Why did this alliance turn sour?
- How was Soviet cinema an
“accomplice” in building the edifice of Stalinism?
Starr, Red & Hot, Chapter 10
- Why were many Soviet citizens,
and particularly jazz musicians, caught off guard when the regime’s
cultural policies became so repressive in 1946? Why did this seemingly
abrupt reversal take place?
- Why does the author believe
that the break-down in US-Soviet relations after World War II does not
adequately explain the repressive cultural policies that Stalin uleashed?
- Soviet officials claimed that
the spread of jazz after World War II was a sinister plot that the U.S.
government had hatched to break down Russian resistance to American
imperial expansion. Why does the
author believe this argument has no merit?
- What domestic concerns might
have led Stalin to institute such repressive cultural policies? Why did the Soviet leadership express
such a fear and hatred of all things foreign?
- What was the impact of the
regime’s anti-foreign sentiments on daily life in the USSR?

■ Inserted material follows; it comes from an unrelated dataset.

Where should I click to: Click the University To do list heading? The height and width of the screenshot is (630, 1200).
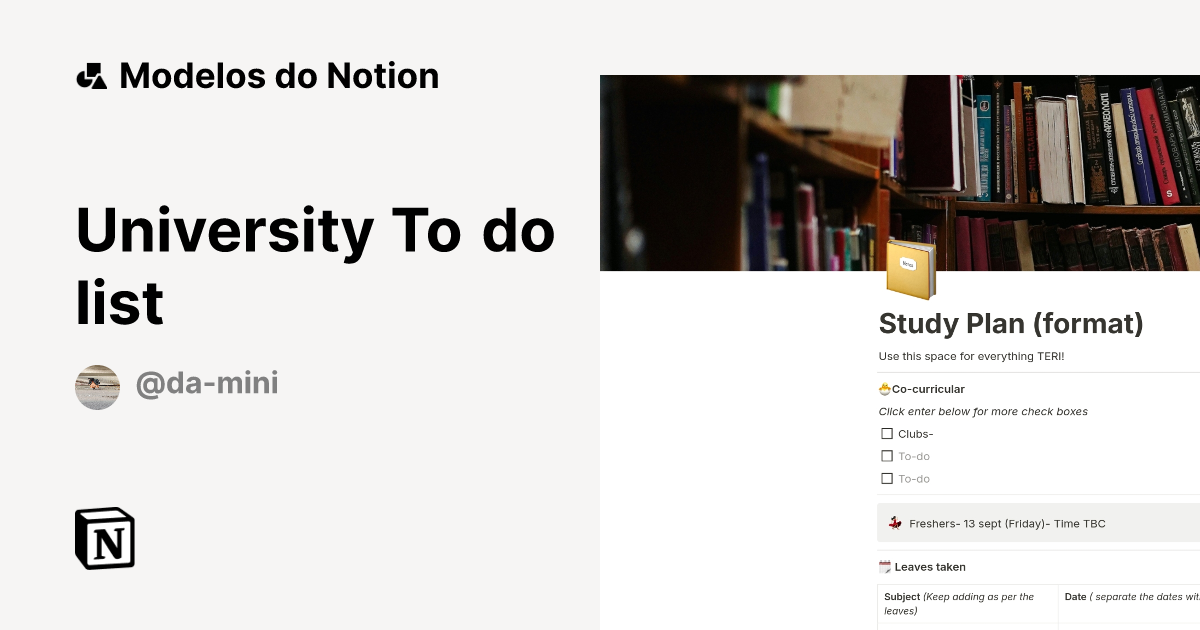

- Why did many Soviet citizens
respond to the new repressive policies with “resigned support” (212)?
- How did the attack on jazz
and jazz musicians in the late 1940s differ from the anti-jazz campaign of
the mid-1930s?
- What measures did Soviet
leaders take to crack down on jazz and other “politically incorrect” forms
of popular culture? To what extent did their efforts succeed?

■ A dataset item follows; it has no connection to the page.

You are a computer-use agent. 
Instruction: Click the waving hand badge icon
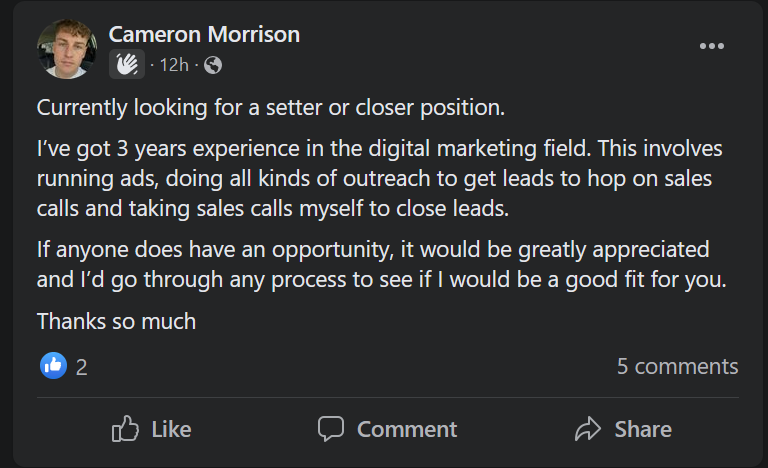coord(127,65)
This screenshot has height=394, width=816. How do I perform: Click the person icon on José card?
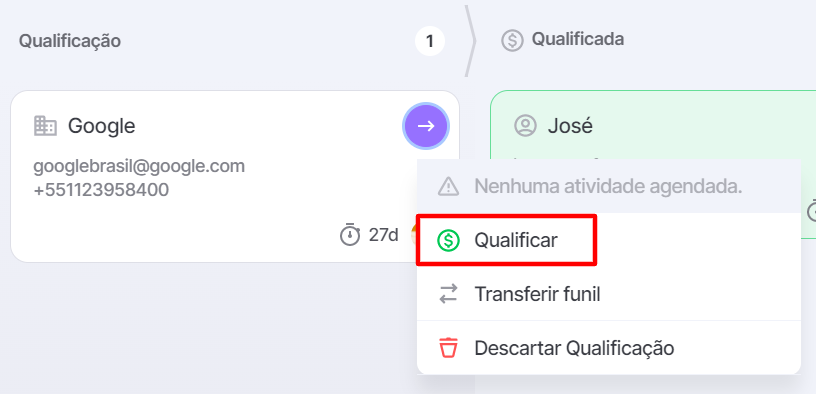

- What does the author mean by
the phrase “red-neck ideologue”?
- What line of reasoning did
the regime devise to justify its attacks on jazz and to undermine the
arguments previously made to defend jazz?
- Why was it hard for Soviet
composers to develop an “authentic” style of popular music to replace
jazz?
- How did some musicians manage
to get around the regime’s anti-jazz campaign?
- How did Soviet jazz suffer
from the anti-jazz campaign? What
were the costs? Were there any
(indirect) benefits for jazz that emerged from this repressive period?
Biskind, “Pods and Blobs”
- Biskind argues that the sci-fi film Them! “effectively
established the legitimacy of state power” and “defined and negated the
extremes, the limits of behavior.”
What does he mean by this? How does the film set out to convince
people that they should “do what the government tells them”?
- Why does Biskind
believe that both Them! and The Thing depict nature’s assault
on culture?
- Biskind uses the terms “corporate-liberal” and
“conservative” in his analysis of cold war sci-fi films. As he uses them,
what do these terms mean?
- Why does Biskind
consider “Them!” a “corporate-liberal” film and “The Thing” a
“conservative” or “populist” film?
What evidence does he cite to support his argument? Do you buy his
interpretations?
- What “corporate-liberal” themes emerge
in “Them!”? What “conservative”
themes emerge in “The Thing?”
- According to Biskind,
how do corporate-liberals and conservatives differ with regard to their
attitudes toward:
1) authority/state power
2) science and scientists
3) the military
4) the “common people”
5) the nature and agenda of the Communist enemy
- Biskind declares that “Them! has as much to do with the sex
war as it does the cold war.” Do you believe, as the author appears to,
that Arthur Schlesinger, Jr., John F. Kennedy, and other
“corporate-liberals” were afraid of “sexual women?” Should they have been?
- Does Biskind
offer any evidence that contemporary audiences interpreted these films in
the same way he does? Even if they
did not, does his argument still stand because these audiences were
subconsciously consuming the messages latent in these films?
- Biskind implicitly condemns the “consensus”
political culture of the cold war in which forces of the “center” tried to
keep in check other forces they perceived to be on the extreme left and
right. Given Americans’ recent
encounters with Fascism (on the right) and Communism (on the left), is the
behavior of the “centrists” understandable, or even prudent? Or was this simply a case of a self-interested
status quo trying to protect its own power?